To qualify for one of these loans though you will already need to be living in the required postal area.

Different Region, Different Rate

Research shows that regionally, the average LTV on purchases arranged is the highest in Wales at 81.2% and lowest in the South West at 67.8%. This could also correlate with the price of property in these areas. It is easier to save a deposit for a property that is not as high in value.

The North West of England is one area that sees the highest number of first-time buyer applications compared to the rest of the UK. This also can be attributed to the lower cost of housing, but also because of some of the regional deals.

House Prices By Region

The North South divide is alive and kicking when it comes to house prices. Over the past couple of years the greatest increase in house prices has been in the South, whereas the North has seen smaller increases and in some cases decrease.

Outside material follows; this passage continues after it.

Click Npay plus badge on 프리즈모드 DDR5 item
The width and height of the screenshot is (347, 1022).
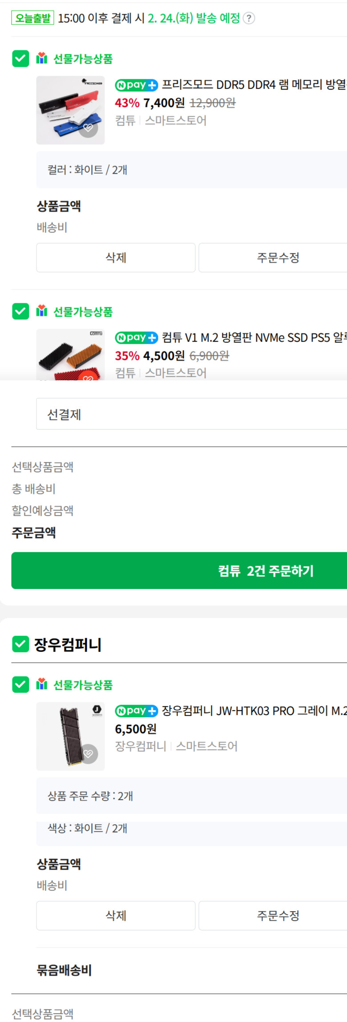(136, 85)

For the six months of 2010, Greater London experienced the highest average monthly house price increase at 14.3%, this was followed by the South-East at 10.7%, the East of England at 9.4% and the South-West at 8.9%.

It sees the further North you travel the lower the increase in house prices becomes. Wales saw increases of 7.7%, the East Midlands 7% and the West Midlands with 6.5%.

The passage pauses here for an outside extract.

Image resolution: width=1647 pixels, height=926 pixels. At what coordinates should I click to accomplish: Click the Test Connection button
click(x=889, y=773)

This compares to the North-West with a 5.9% increase, Yorkshire & Humberside 5.0%, and the North-East 4.7%.

Mortgage Affordability By Region

The biggest factor when it comes to affording your mortgage is affordability. Those living in areas where house prices are lower will have greater affordability because their wages are more in line with what they will be expected to pay in mortgage costs.The area where the largest income multiple is required in Greater London as well as the South-East where borrowers need roughly 3.40 and 3.25 times their income to get a mortgage.

This compares to Scotland and the North where borrowers need typically 2.77 and 2.78 times their income to get a mortgage.When getting a mortgage, costs such as solicitor’s fees, advice fee and valuation fees will all come into play. But living in areas where house prices are that little bit cheaper means you can cut out costs such as Stamp Duty. Other costs not directly linked to the mortgage should also be cheaper, such as removal costs and household bills.

Mortgage costs are a lot cheaper in the North of England, but so normally are wages and the price of property. In an ideal world homeowners would benefit from the wage packet of one living in the South, but the property costs of one living in the North.

The best mortgage deals are usually found on your doorstep, so while the larger lenders might entice you in with special offers and rates it might actually be your local building society that can offer you the cheapest mortgage, so it is a good idea to go there first.